Toda la comparsa tuvo buen trabajo al cabo de un instante, pues la multitud empezó a perseguirla con rechiflas, lo que viene a ser la caricia de la multitud; y las dos máscaras que acababan de hablar tuvieron que hacer frente a todo el mundo con sus camaradas, y todos los proyectiles del repertorio de los mercados no bastó para responder a los improperios del pueblo. Se produjo entre las máscaras y la multitud un terrible intercambio de metáforas.
Dos de los enmascarados de la carroza que habían reparado en el cortejo nupcial, un vejete español de nariz desmesurada y negros mostachos y una joven y delgada rabanera, disfrazada de lobo, sostenían un diálogo en voz baja mientras sus compañeros y el público se insultaban.
Este diálogo se perdía en medio del tumulto. La lluvia había mojado el coche, y el viento de febrero no es cálido; mientras respondía al español, la joven, descotada, tiritaba, reía y tosía.
Éste era el diálogo:
—Dime.
—¿Qué, padre?
—¿Ves a ese viejo?
—¿Qué viejo?
—El que va en el primer coche de la comitiva, a este lado.
—¿El que lleva el brazo colgando de una corbata negra?
—Sí.
—¿Y qué?
—Estoy seguro de que le conozco.
—¡Ah!
—Que me ahorquen si no le conozco. ¿Puedes ver a la novia, inclinándote un poco?
—No.
—¿Y al novio?
—No va en ese coche.
—¡Bah!
—A menos que sea el otro viejo.
—Procura ver a la novia, inclínate más.
—No puedo.
—Me da igual. Te digo que conozco a ese viejo del brazo en cabestrillo. Estoy seguro.
—¿Y de qué te sirve conocerlo?
—No lo sé. ¡Quién sabe!
—Poco me importan a mí los viejos.
—¡Le conozco!
—Bien, como quieras.
—¿Cómo diablos asiste a la boda?
—También nosotros asistimos.
—¿De dónde viene esa boda?
—¿Y yo qué sé?
—Escucha.
—¿Qué?
—Deberías hacer una cosa.
—¿Qué?
—Bajar del coche y seguir esa boda.
—¿Para qué?
—Para saber adónde va y lo que es. Apresúrate a bajar, corre, hija mía, tú que eres joven.
—No puedo abandonar el coche.
—¿Por qué?
—Porque estoy alquilada.
—¡Ah! ¡Diantre!
—Debo mi día de rabanera a la prefectura.
—Es verdad.
—Si dejo el coche, el primer guardia que me vea, me coge.
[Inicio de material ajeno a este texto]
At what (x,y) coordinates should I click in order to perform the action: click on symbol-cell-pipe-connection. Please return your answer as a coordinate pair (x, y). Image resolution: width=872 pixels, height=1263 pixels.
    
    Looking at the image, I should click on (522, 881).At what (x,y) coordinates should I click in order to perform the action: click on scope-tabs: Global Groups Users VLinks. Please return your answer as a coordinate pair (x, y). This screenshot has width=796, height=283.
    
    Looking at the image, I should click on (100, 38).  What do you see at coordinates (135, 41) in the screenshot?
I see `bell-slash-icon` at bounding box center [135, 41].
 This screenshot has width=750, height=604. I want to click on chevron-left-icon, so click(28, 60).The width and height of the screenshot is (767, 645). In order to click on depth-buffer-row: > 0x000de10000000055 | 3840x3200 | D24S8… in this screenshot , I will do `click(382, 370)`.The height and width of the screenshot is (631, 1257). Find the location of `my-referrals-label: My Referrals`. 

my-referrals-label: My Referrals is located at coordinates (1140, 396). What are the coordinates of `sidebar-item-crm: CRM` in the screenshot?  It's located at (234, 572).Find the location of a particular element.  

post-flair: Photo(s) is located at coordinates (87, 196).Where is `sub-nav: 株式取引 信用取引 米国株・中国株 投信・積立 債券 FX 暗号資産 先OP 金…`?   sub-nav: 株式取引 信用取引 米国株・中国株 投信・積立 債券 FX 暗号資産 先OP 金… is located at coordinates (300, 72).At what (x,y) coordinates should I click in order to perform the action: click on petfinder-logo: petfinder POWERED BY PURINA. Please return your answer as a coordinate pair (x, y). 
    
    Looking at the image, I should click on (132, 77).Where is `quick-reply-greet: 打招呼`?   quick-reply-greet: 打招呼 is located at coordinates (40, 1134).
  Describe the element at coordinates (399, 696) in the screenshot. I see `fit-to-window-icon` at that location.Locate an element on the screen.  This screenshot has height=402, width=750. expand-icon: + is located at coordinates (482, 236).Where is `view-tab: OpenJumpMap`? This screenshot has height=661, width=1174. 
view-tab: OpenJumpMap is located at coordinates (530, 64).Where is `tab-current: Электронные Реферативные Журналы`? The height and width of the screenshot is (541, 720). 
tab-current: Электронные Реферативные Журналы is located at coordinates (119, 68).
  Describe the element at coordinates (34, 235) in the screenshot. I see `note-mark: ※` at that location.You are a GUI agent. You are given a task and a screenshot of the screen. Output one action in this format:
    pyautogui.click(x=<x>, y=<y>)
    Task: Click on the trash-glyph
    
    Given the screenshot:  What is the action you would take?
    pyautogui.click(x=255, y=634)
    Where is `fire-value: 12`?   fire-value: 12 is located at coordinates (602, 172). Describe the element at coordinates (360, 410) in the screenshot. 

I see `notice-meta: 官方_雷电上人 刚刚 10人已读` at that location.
Ya lo sabes.
—Sí, lo sé.
—Hoy me paga el Gobierno.
—De todos modos, el viejo me molesta.
—¿Los viejos te molestan? Pero si tú no eres precisamente un niño…
—Va en el primer coche.
—¿Y qué?
—En el coche de la novia.
—¿Y qué más?
—Por lo tanto, es su padre.
—¿Y qué me importa eso a mí?
—Te digo que es el padre.
—¿Es que es el único padre?
—Escucha.
—¿Qué?
—Yo no puedo salir sino es con máscara. Aquí estoy escondido, nadie sabe quién soy. Pero mañana ya no hay máscaras. Es miércoles de ceniza. Corro peligro de que me echen el guante. Es preciso que vuelva a mi agujero. Pero tú estás libre.
—No del todo.
—Más que yo, al menos.
—Bien, ¿y luego?
—Es preciso que averigües adónde ha ido esa boda.
—¿Adónde va?
—Sí.
—Lo sé ya.
—¿Adónde va, pues?
—Al Cadran Bleu.
—No es éste el camino.
—¡Pues bien! A la Râpée.
—O a otra parte.
—Es libre. Las bodas son libres.
—Esto no es todo. Te digo que es preciso que procures enterarte de qué boda es ésta, y dónde viven los novios.
—¡Qué divertido! Es fácil encontrar, ocho días después, una boda que ha circulado por París el martes de carnaval. ¡Es buscar una aguja en un pajar! ¿Es que esto es posible?
—No importa, habrá que probar. ¿Oyes, Azelma?
Las dos filas continuaron de nuevo a los dos lados del bulevar su movimiento en sentido inverso, y el coche de las máscaras perdió de vista al coche de la novia.